Dolda2000 has the right idea. If you can't install either of two (or more) inter-dependent packages, you must install them all at the same time.
Don't listen to any of that compliling from source nonsense! RPM was invented to get away from that sort of nightmare. The only reason I'd compile something would be to put it into a new .rpm file...
You're crazy! Compiling from source is almost always better. You get away from the great black pit of RPM dependencies and then even deeper pit of binary dependencies. You can also optimize the package for your hardware and system, and you have the source available when you need to change something.

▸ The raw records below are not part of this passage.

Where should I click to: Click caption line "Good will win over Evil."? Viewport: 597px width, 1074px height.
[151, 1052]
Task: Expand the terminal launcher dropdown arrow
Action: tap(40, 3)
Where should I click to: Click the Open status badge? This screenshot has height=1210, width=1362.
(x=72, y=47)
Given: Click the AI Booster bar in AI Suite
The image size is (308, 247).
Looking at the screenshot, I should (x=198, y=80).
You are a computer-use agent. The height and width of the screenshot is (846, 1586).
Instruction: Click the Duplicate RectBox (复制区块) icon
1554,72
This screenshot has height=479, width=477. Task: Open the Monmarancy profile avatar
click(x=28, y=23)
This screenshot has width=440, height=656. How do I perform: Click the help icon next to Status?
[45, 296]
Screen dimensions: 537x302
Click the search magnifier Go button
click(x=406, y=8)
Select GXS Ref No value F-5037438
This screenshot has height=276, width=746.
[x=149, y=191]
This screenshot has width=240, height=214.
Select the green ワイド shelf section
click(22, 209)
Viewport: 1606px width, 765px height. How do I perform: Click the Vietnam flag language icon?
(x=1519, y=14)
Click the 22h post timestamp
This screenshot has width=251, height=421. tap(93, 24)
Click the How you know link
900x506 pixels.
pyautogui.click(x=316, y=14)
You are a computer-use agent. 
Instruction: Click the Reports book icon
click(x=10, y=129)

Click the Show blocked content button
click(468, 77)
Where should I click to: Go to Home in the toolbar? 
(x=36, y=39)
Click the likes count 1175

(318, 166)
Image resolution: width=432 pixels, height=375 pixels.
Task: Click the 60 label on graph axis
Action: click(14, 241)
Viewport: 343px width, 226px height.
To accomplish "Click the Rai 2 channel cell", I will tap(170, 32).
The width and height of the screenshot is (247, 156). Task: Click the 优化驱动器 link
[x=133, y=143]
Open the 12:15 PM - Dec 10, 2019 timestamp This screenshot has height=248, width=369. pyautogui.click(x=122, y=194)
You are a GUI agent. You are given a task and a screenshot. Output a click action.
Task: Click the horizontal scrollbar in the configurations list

The only time I use RPMs is when I don't want to wait for something to compile.
Well you're right about RPMs being a 'black pit of depencencies' but, if you know that something definitely isn't needed, you can always give the
--nodeps argument. I just like the fact that you can see exactly what's installed on your system, see what package each file belongs to and easily uninstall stuff too. With compiled-from-source software and pre-compiled tarballs, you're never sure exactly what files have been installed and to where. I know the make command has an option where you can just see what would be done without actually doing it but you still have to sift through the output of that to see what's being copied where. There are clear advantages to compiling from source but, basically, I can appreciate that most people just want to get some real work done on their computer without having to be a scientist--afterall, you don't have to build a car every time you want to go to the shops and neither would you want to.